One of the things that struck me most about Antarctica, and that still walks with me, is the strong sense of dichotomy of this experience. We left Salt Lake City in the midst of a snowstorm. This is what my house looked like at the time.
The snow was cold and slick carrying my suitcase out to the car, so I wore my winter Sorel boots to the airport, and my big winter coat. But I knew we were headed to New Zealand, where it had been 70 degrees that day! And Antarctic New Zealand was going to be issuing us multiple pairs of boots. So to minimize my luggage (ha ha! traveling with electronics requires some biceps for sure!) I left my boots and coat in the car and wore my favorite sandals on the trip to New Zealand. This turned out to be an extremely comfortable arrangement.
We rode one plane after another, like a time and space machine, carrying us to a totally different world. And indeed, it was. As we flew into Aukland and then Christchurch, New Zealand, it was a tropical paradise! Lush, brilliantly green farms stretched out below is, edged by beachs and PALM TREES?!

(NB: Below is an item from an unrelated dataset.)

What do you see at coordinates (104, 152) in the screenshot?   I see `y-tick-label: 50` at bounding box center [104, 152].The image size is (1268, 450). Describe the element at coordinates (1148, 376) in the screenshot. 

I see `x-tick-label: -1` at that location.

The next morning, we went to Antarctic New Zealand (wearing my sandals) and were issued our cold weather gear — about 40 pounds of it! This was SOOO weird, so unreal. We had left snow, arrived in a tropical paradise, and were headed out to a frozen world we had never seen before. The airplane was definitely a space travel machine, and we could have been on a different planet as far as I could tell. We suited up in our Antarctic gear and hung out by the palm trees and the pool, just because it was so strange, indeed!

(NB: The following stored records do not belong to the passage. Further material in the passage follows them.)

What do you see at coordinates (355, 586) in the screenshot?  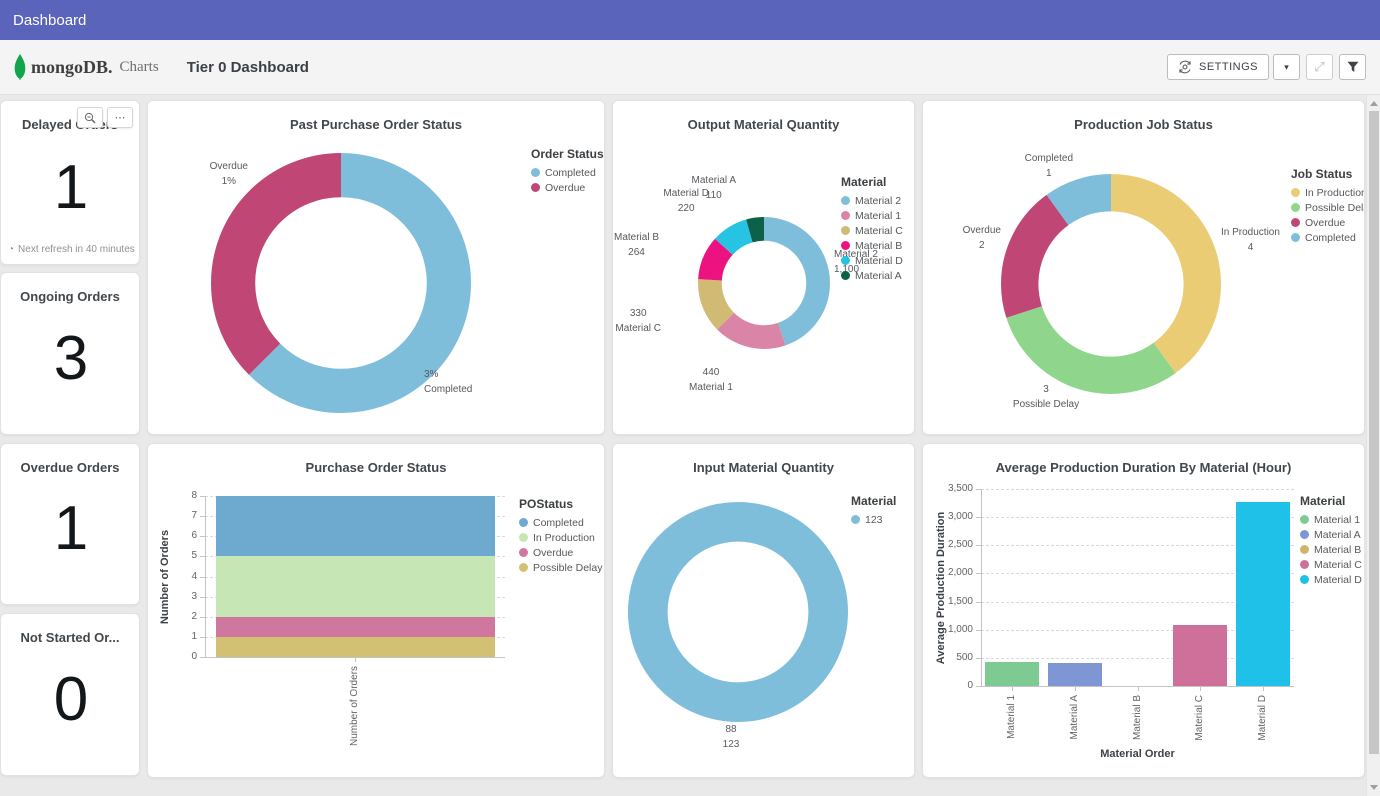 I see `stacked-bar-segment-in-production` at bounding box center [355, 586].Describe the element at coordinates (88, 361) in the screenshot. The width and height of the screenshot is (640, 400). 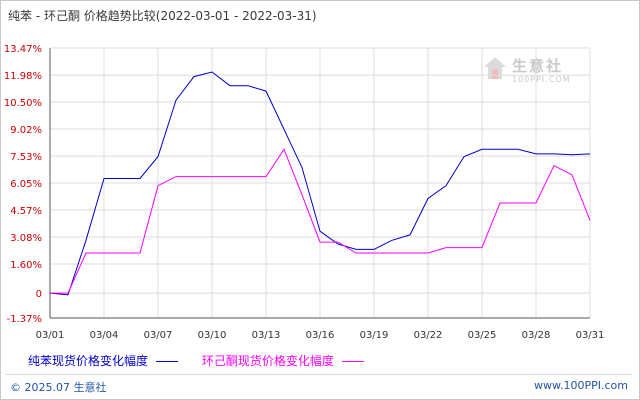
I see `legend-label-series-1: 纯苯现货价格变化幅度` at that location.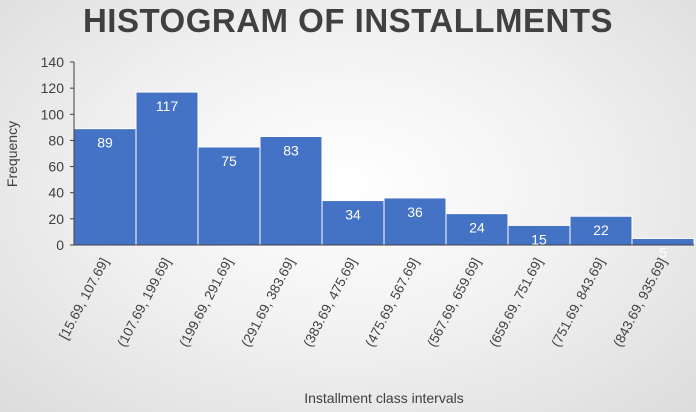 The width and height of the screenshot is (696, 412). What do you see at coordinates (56, 193) in the screenshot?
I see `y-tick-label: 40` at bounding box center [56, 193].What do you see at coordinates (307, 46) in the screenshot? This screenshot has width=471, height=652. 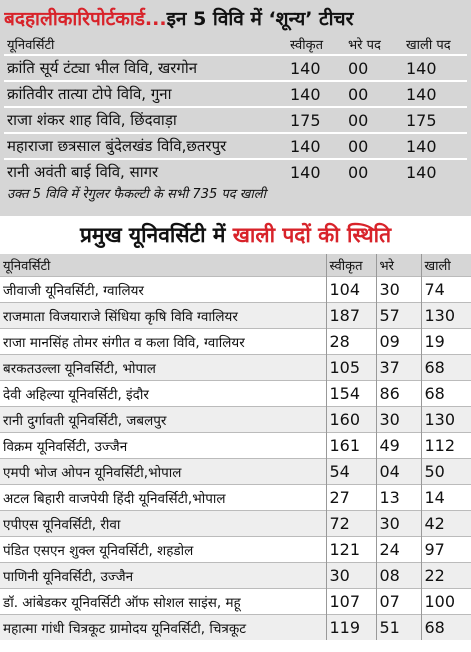 I see `column-header: स्वीकृत` at bounding box center [307, 46].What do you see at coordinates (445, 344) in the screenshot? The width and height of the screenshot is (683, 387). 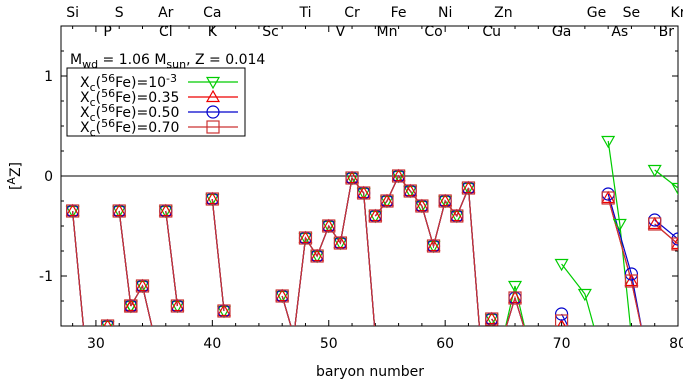 I see `x-tick-label: 60` at bounding box center [445, 344].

The next morning, we put on our cold weather gear, sweltering and sweating in the lovely New Zealand weather. And we boarded our next space travel machine with several other scientists — headed for Antarctica, a frozen world that for me had just been pictures.

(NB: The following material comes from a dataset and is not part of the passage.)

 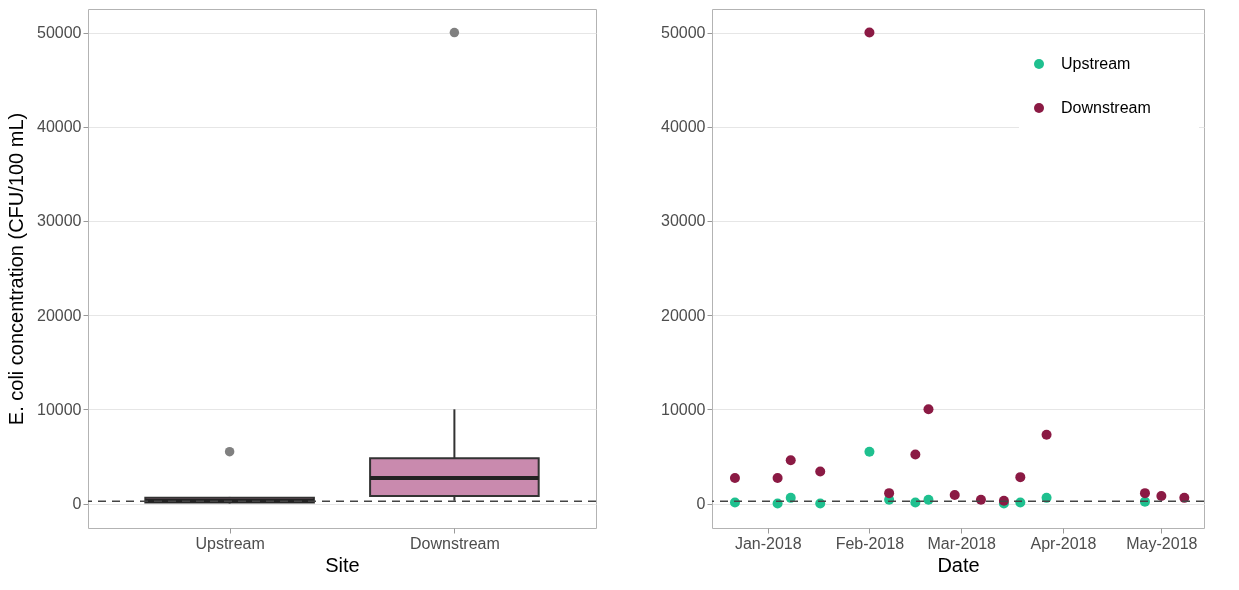 I want to click on x-tick-label: Downstream, so click(x=454, y=543). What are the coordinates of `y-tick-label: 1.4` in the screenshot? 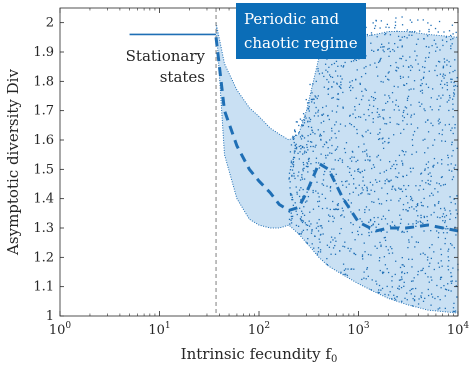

And then the frozen world that would be our home for the next few weeks.
We worked under the watch of Mount Erebus, an active volcano that last erupted in 2008 and is now enshrouded with thick, frozen ice.
For me, this was the ultimate ‘Fire and Ice’ experience.
And then, more dichotomy, we turned it all around again. When we returned to New Zealand, we took a train to Arthur’s Pass and hiked to the most beautiful waterfall.
This trip was an experience in Black and White, Fire and Ice, Tropical and Antarctic, the ultimate dichotomies. It was Stimulating and Exhilarating! And a little bit confusing.